Russia 1, EU 0

Russia 1, EU 0

29 November 2013

UKRAINE’S HOPES of joining the European Union in the near future were dashed after its parliament failed to pass a crucial bill that would have allowed jailed former premier Yulia Tymoshenko to travel to Germany for medical treatment.


 The EU, under German pressure, wants Ukraine to release the former leader and bring an end to ‘selective justice’ in the country as a pre-condition to initiate talks on its joining the union. France and Poland have been pleading for a more restrained approach and not linking Ukraine’s entry into the union to the fate of the former prime minister.

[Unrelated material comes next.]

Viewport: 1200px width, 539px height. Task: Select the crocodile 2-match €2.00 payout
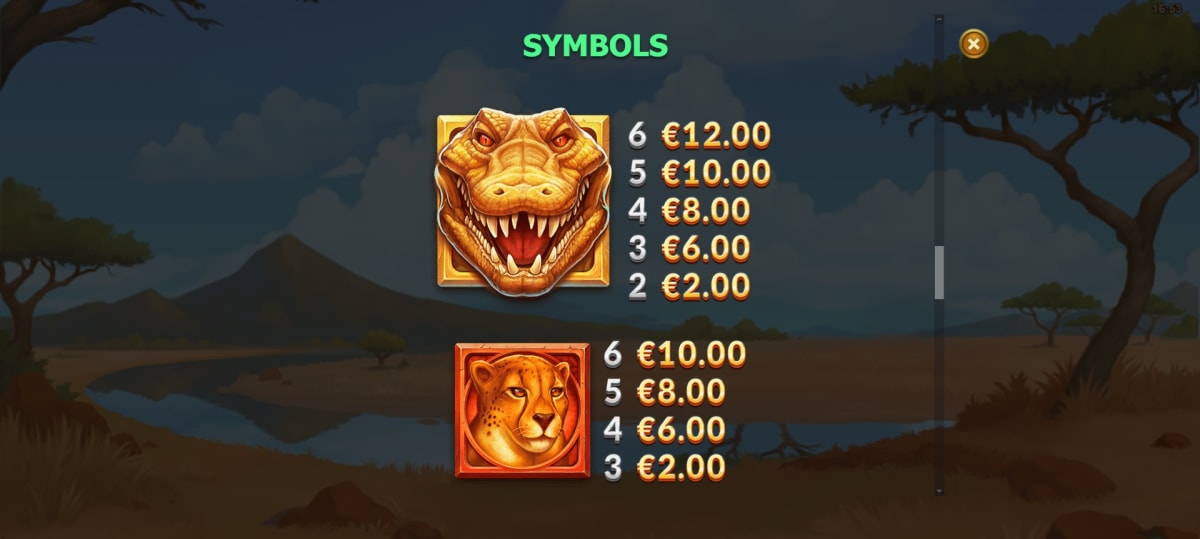point(689,286)
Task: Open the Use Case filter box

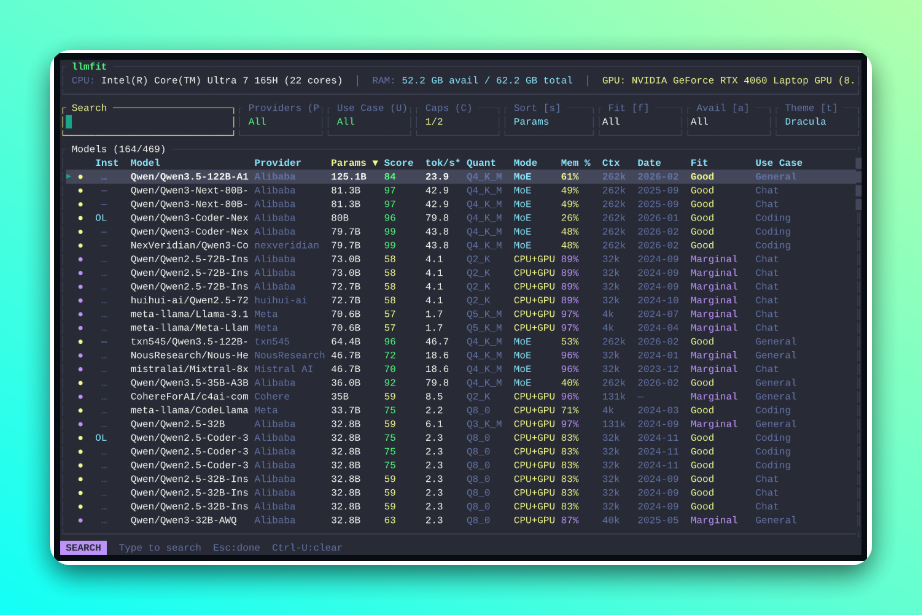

While the opposition led by Tymoshenko’s Fatherland group pushed for the passing of the legislation, President Viktor Yanukovych’s ruling Party of the Regions failed to approve the measure. Expectedly, the government ordered an end to the process of readying the Association Agreement, a trade and partnership pact, between Ukraine and the EU, a preliminary step that would have ensured its joining the exclusive club. The agreement was to have been signed in Vilnius, the Lithuanian capital, next week.

Snubbing the EU, Ukraine also decided to back the creation of a commission with Russia, a move that the Kremlin has been eagerly pushing for. The 28-member EU, in its eastward expansion, has been seeking out partners in the former Soviet Union, including Georgia, Moldova, Armenia and Ukraine. While the first two are expected to ink the pact in Vilnius next week, Armenia has already backed out of the deal under Russian pressure.

Failure to sign the Association Agreement this week means that Ukraine will have to wait for several more years before such an opportunity arises again. Kremlin is eager that Ukraine and its other former republics join it in a Eurasian customs union that would gradually emerge as a rival to the EU. Russia has been determined not to let Ukraine, an agricultural and industrial powerhouse, to come under EU influence. It has warned that if Kyiv were to get into the EU, it would trigger off economic and political unrest in the nation. Moscow has also imposed tough new tariffs to restrict the import of Ukrainian goods.

Opinion within Ukraine is divided, with the young and those living in the western parts wanting their nation to join the European economic bloc. Older citizens and those living in proximity of their giant eastern neighbour fear the tough new EU standards relating to factories and labour laws. But there’s hardly any support for Ukraine joining the Russia-led Eurasian customs union.